Ketahuilah, bahwa itu disebabkan karena salah istrimu itu pula, sehingga
danyang-danyang menjadi marah.” sambung Samparan.
Ki Asem Gede
sudah sampai pada puncak kemarahannya sehingga seluruh tubuhnya bergetar. Ia
tahu benar betapa liciknya orang-orang itu, dan betapa pandainya mereka memutar
balik kenyataan.
”Samparan…”
jawab Ki Asem Gede dengan suara menggigil.
”Aku tahu
siapakah kau. Jadi kau tak usah banyak bicara di hadapanku. Aku tahu bahwa
anakku menolak menuruti kehendakmu dan kawan-kawanmu, gerombolan iblis ini,
sehingga kau terpaksa menculiknya dan menyimpannya. Sekarang aku minta anakku
itu kau serahkan kepadaku.”
Samparan
mendengus lewat hidungnya, lalu berkata lagi,
”Aku tetap
pada keteranganku. Dan kami berlima atas persetujuan rakyat di daerah ini,
telah mengambil keputusan untuk menjatuhkan hukuman atas anakmu itu. Aku hanya
meniru apakah hukuman yang dijatuhkan pada orang demikian pada jaman dahulu,
yaitu dilempari batu sampai mati.”
Mendengar
jawaban itu, tubuh Ki Asem Gede semakin menggigil dan giginya gemertak menahan
marah yang hampir meledak.
”Hanya Sultan
di Demak yang berhak menjatuhkan hukuman mati, atau orang yang telah mendapat
kuasanya. Orang-orang Pucangan ini pun tak berhak melakukan itu, apalagi
iblis-iblis macam kau ini.” teriak Ki Asem Gede.
Samparan
mengangguk-angguk, lalu kembali terdengar tawa iblisnya.
”Betul…, betul
Ki Asem Gede, tetapi di daerah terpencil sejauh ini, jari-jari kekuasaan Demak
tak begitu terasa. Maka sudah sewajarnyalah kalau kami yang merasa sedikit ada
kemampuan, membantu berlakunya undang-undang di daerah ini, menghapuskan
kekhianatan.”
Hampir Ki Asem
Gede tak dapat menahan dirinya. Untunglah bahwa pikirannya masih dapat bekerja.

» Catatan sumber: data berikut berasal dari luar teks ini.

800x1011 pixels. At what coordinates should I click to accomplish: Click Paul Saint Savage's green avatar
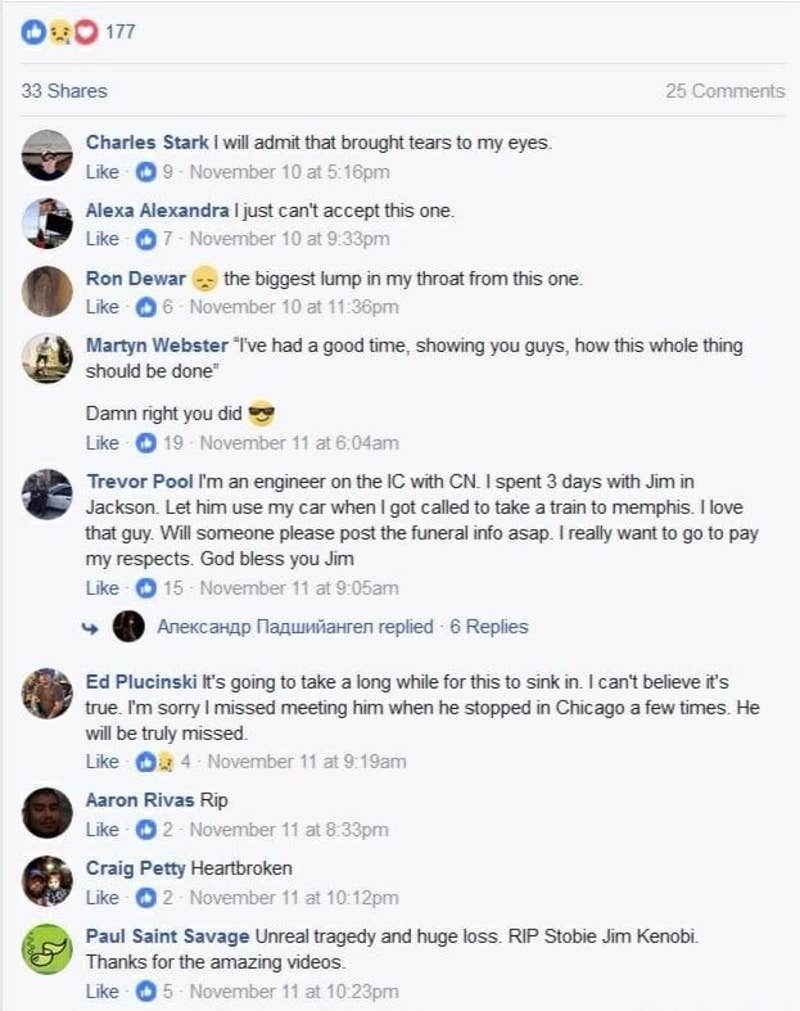(47, 951)
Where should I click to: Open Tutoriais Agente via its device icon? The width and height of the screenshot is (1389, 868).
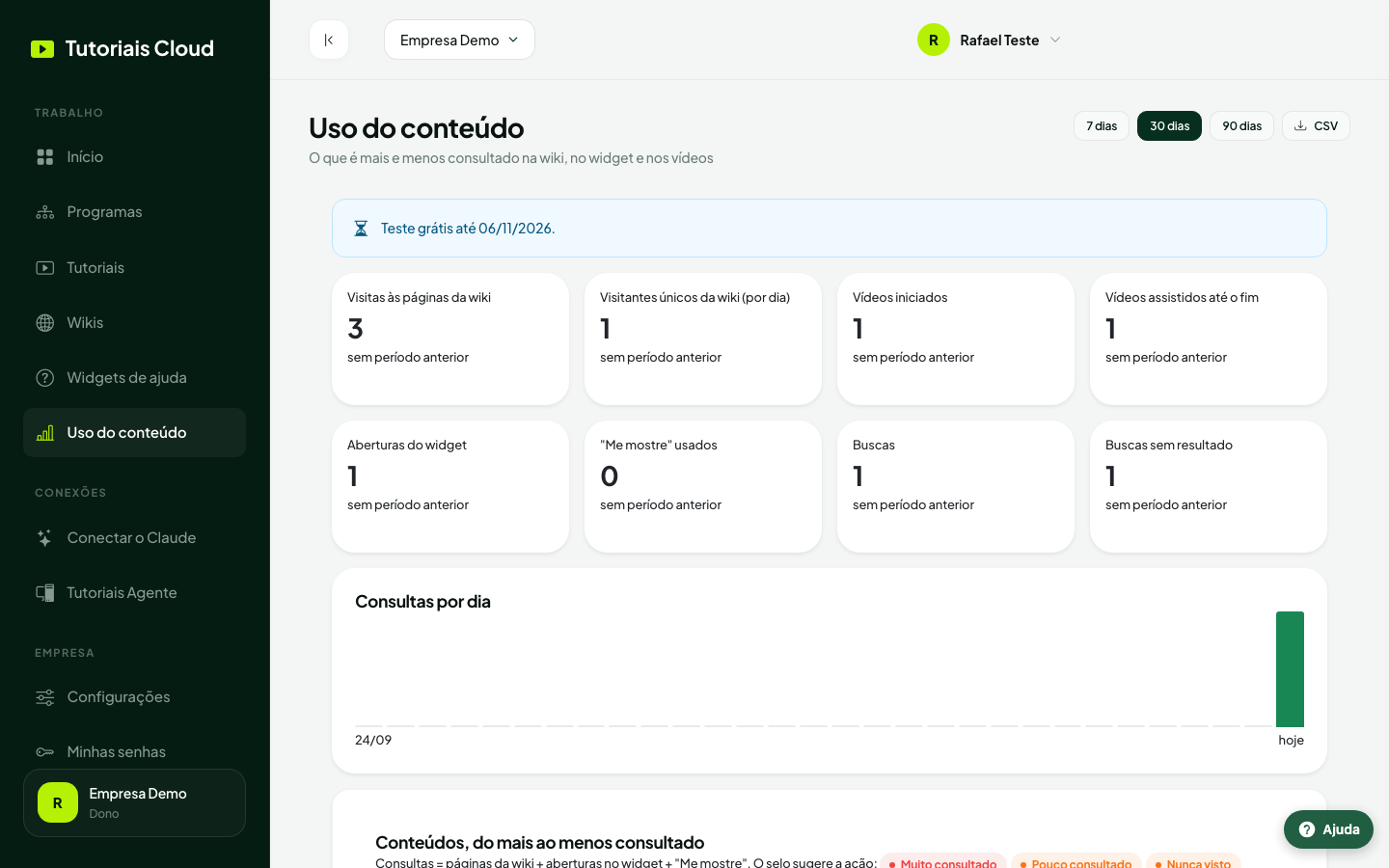point(45,593)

Ia merasa tak akan mampu melawan kelima orang itu.
”Di Demak,”
kata Ki Asem Gede kemudian,
”untuk
tiap-tiap keputusan ada hak pembelaan. Berlaku jugakah peraturan ini?”
Mendengar
pertanyaan ini kelima orang itu tampak berpikir. Tetapi sebentar kemudian
terdengar kembali tawa iblis keluar dari mulut Samparan.
”Kau cerdik
sekali Ki Asem Gede. Kau ingin menjadikan persoalan ini menjadi persoalan
umum.”
”Bukankah
telah kau katakan bahwa putusanmu itu atas persetujuan penduduk di daerah ini?
Bukankah dengan demikian hal itu sudah menjadi persoalan umum?”
SAMPARAN
kembali merenung. Tampak ia berpikir untuk mengatasi usul Ki Asem Gede itu.
Kalau sampai terjadi ada semacam pengadilan bagi persoalan ini, dimana dapat
hadir saksi-saksi, maka terang hal ini tidak menguntungkan pihaknya. Tetapi
akhirnya ia ketemukan juga suatu cara untuk mengatasinya.
“Ki Asem Gede,
kami adalah bangsa yang mengenal keadilan. Kenapa kami keberatan kalau diadakan
pembelaan? Tetapi karena kekuasaan tertinggi dalam persoalan ini adalah di
tangan kami, maka kamilah yang menentukan cara pembelaan itu.”
“Bagaimana
caranya?” Dalam kesulitan ini Ki Asem Gede hanya dapat mengharap suatu
perkembangan persoalan yang dapat menguntungkan dirinya.